Теперь он был спокоен: все обернулось по-старому, по-привычному. На другой день как заскочили в деревню белые, Николай Александрович Бутырин с утра открыл свою лавку. Значит, всё прочно, всё на своем месте.
Именем сибирского временного правительства снял засовы с Елизаровой лавки и Астаха Кравцов, богатеев зять и душеприказчик.
9
Вольно вздохнули никольцы, когда, обшарив ближайшие ж деревне заимки, белый отряд снялся с места. Председатель Мартьян, Алдоха и Харитон Тряси-рука остались неразысканными.
Выбранный старостой Астаха Кравцов восторженно заверещал вслед своим избавителям:
— Хоть и хорошие для нас люди, все ж без них свободнее…
Понаехавшие к Бутырину за товаром братские скупо и неохотно подтвердили новый слух: а дацан-то ведь целехонек! И никакие гвардейцы в нем не ночевали…

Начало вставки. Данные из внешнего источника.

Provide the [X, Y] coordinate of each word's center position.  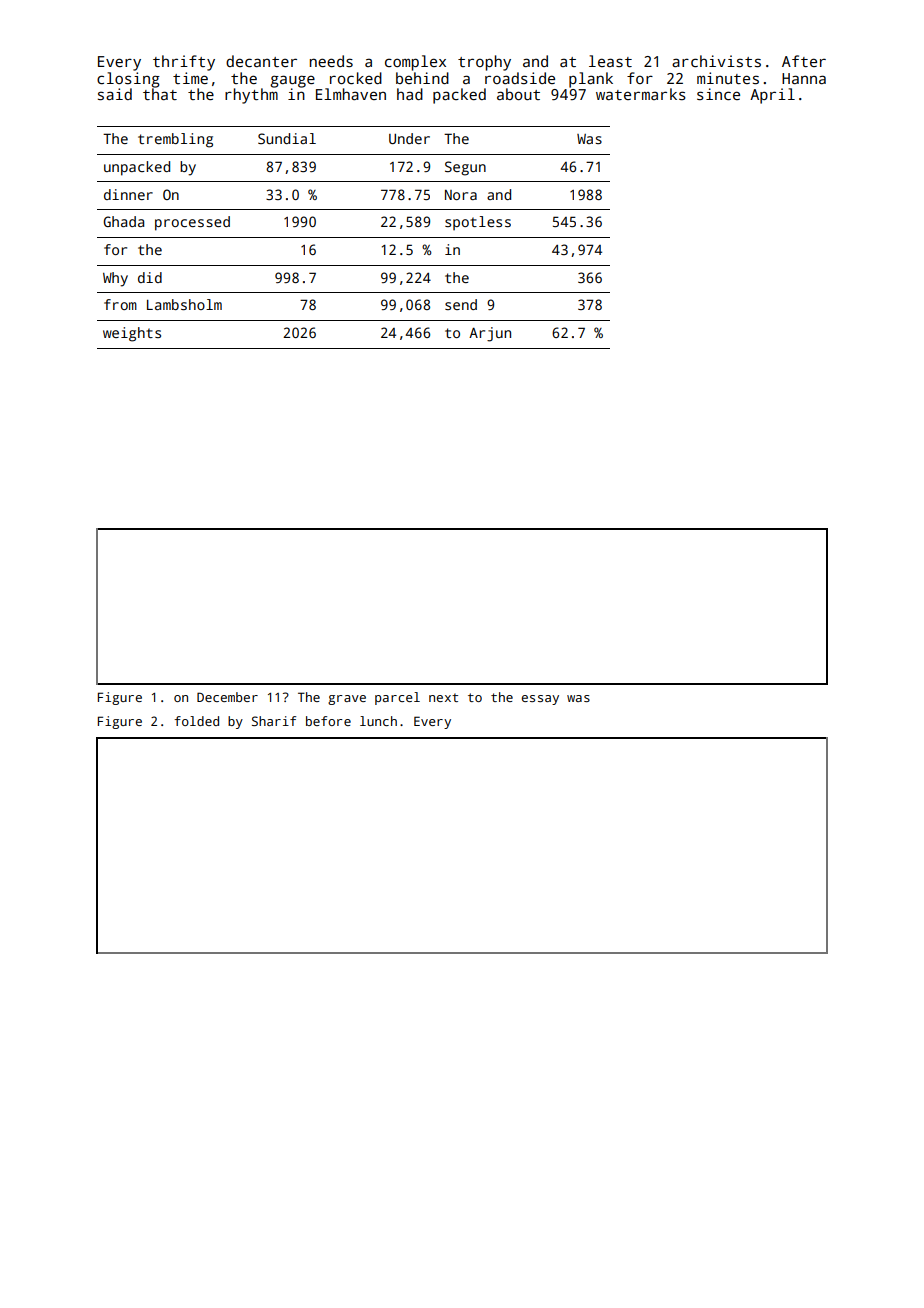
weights [132, 334]
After [804, 61]
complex [415, 63]
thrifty [184, 63]
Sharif [274, 721]
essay [540, 700]
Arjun [490, 334]
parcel [397, 698]
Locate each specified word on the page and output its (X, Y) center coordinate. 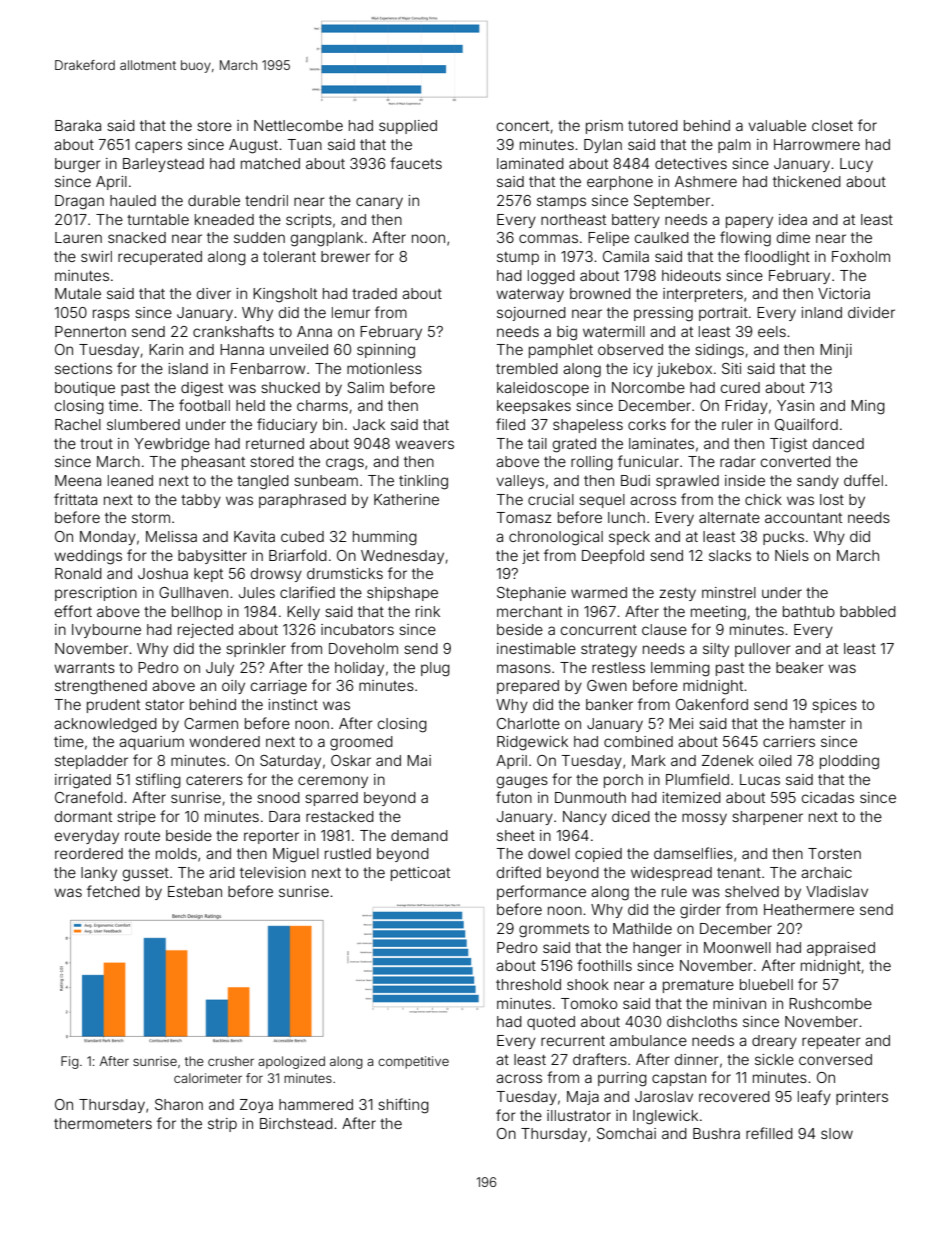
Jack (369, 424)
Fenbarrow (268, 368)
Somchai (626, 1133)
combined (638, 741)
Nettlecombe (298, 125)
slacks (730, 555)
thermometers (103, 1123)
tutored (653, 125)
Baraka (78, 125)
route (142, 836)
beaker (800, 667)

Сенокос был в самом разгаре. Но с весны — да и все лето — стояло, вёдро, травы посохли, не уродились.
— Без сена нынче останемся! Помачки траве вовсе не было, — качали головами мужики.
Учуяв свободу, Никольские крепыши порешили силой оттягать у хараузцев привольную густотравную луговину, что за раздельной речкой Дыдухой, под самым Хараузом. Мысль о том подал все тот же дотошный Астаха:
— Что на них смотреть! Кому все, кому — ничего. Благоразумные мужики принялись отговаривать на сходе от этой рискованной затеи, — сами, мол, знаете, что хараузцы за народ… спуску не дадут, — но их перекричали:
— Самое теперь время. В городу заваруха, городским не до нашего брата.
— Хоть раз да попользуемся, а там видно будет. Можа, и оттягаем.
Пастырь Ипат Ипатыч слово супротив не вымолвил, — значит, тому и быть.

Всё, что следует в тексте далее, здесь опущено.